A design is always presented as a means to achieve a goal of some kind, in a certain situation or context. To argue that the proposed design will actually do this requires a bit of a detour, however. First of all, goals are usually complex, ambiguous, and ill-defined. They need to be made operational in a set of objectively testable criteria (functional requirements, performance criteria, and constraints). Secondly, it is not obvious from the plans for an artefact how that thing will do its work, precisely. Its behavior needs to be predicted. Predicted behavior can be evaluated in terms of the operational criteria. This is the claim that designers can actually establish. It serves as a proxy for the actual motivation behind the design, the expectation that the design will actually achieve its goals in the real world.

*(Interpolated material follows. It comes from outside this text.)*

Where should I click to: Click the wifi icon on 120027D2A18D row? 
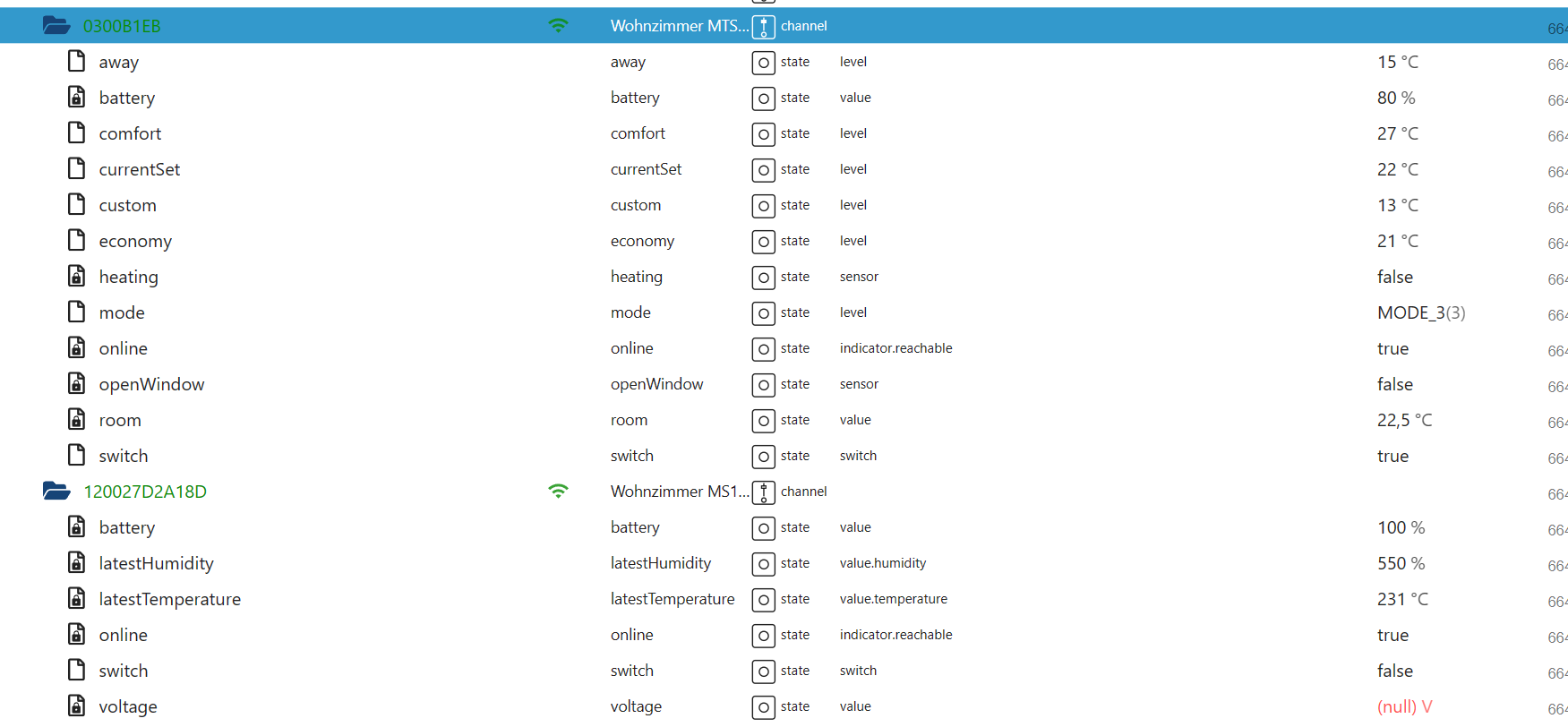(558, 492)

The translation of a complex goal into an unambiguous, operational set of criteria is not straightforward. Different people can legitimately interpret the same goal differently. The argument for a design proposal needs to establish, therefore, that this translation is a good one. Does it capture all the relevant aspects? Is anything lost in the definitions and quantifications employed? Is it possible to formally meet these criteria, while clearly failing to achieve the actual goal?

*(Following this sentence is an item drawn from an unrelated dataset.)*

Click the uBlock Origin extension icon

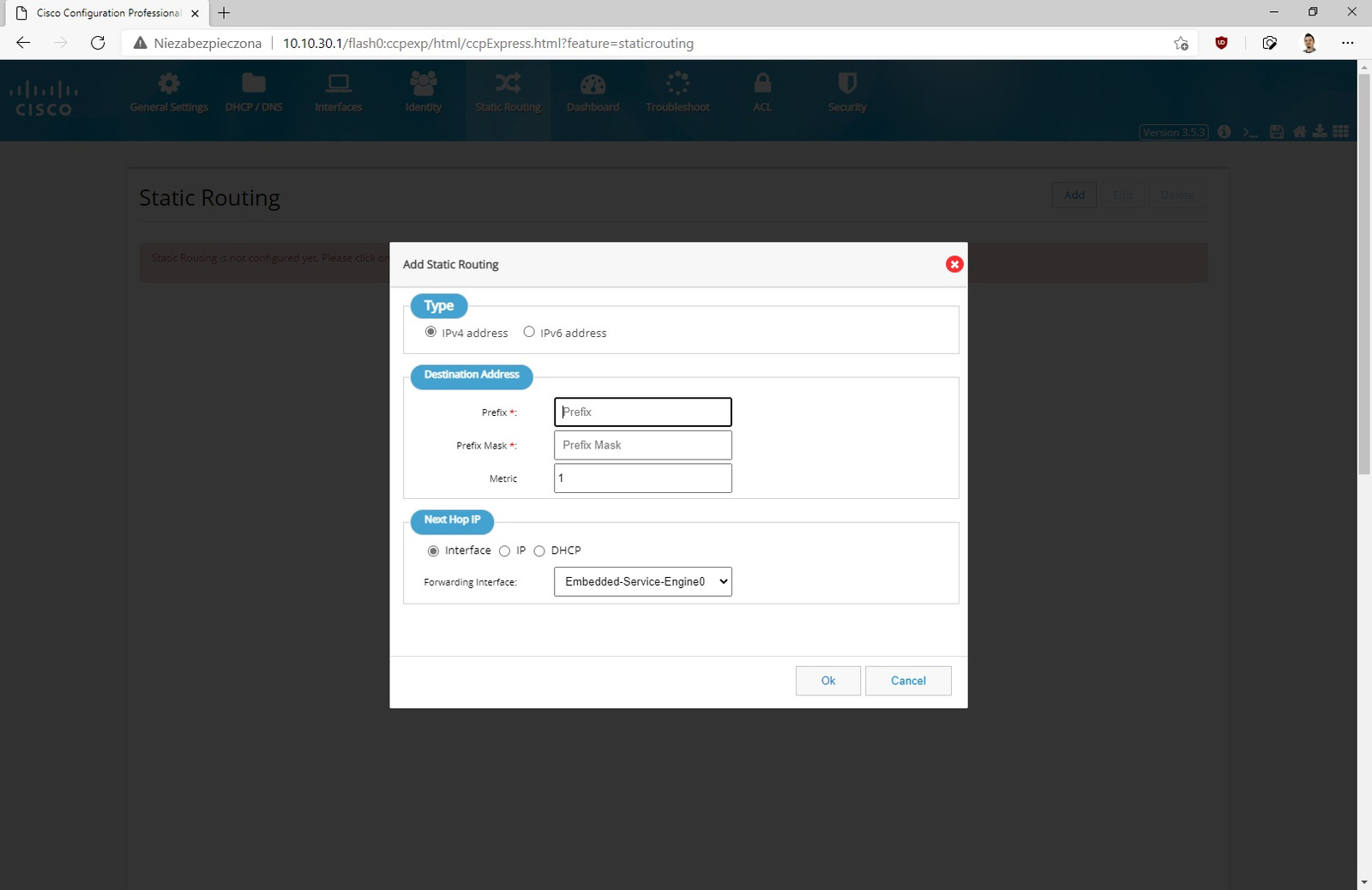pos(1221,43)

Predicting the behavior and performance of the proposed system can look like the straightforward, rational, objective part of a design project. But this is not straightforward either. To predict something’s behavior, we need to model it. Models are always simplified, partial and idealized representations. Abstract models can be validated through controlled tests with a prototype, but tests also only pick out parts of the actual operation of a system, and prototypes are, like abstract models, partial, idealized representations. In fact, they often introduce properties that the actually proposed design would not have. Here as well, the argument relies heavily on judgements of definition, translation, and interpretation.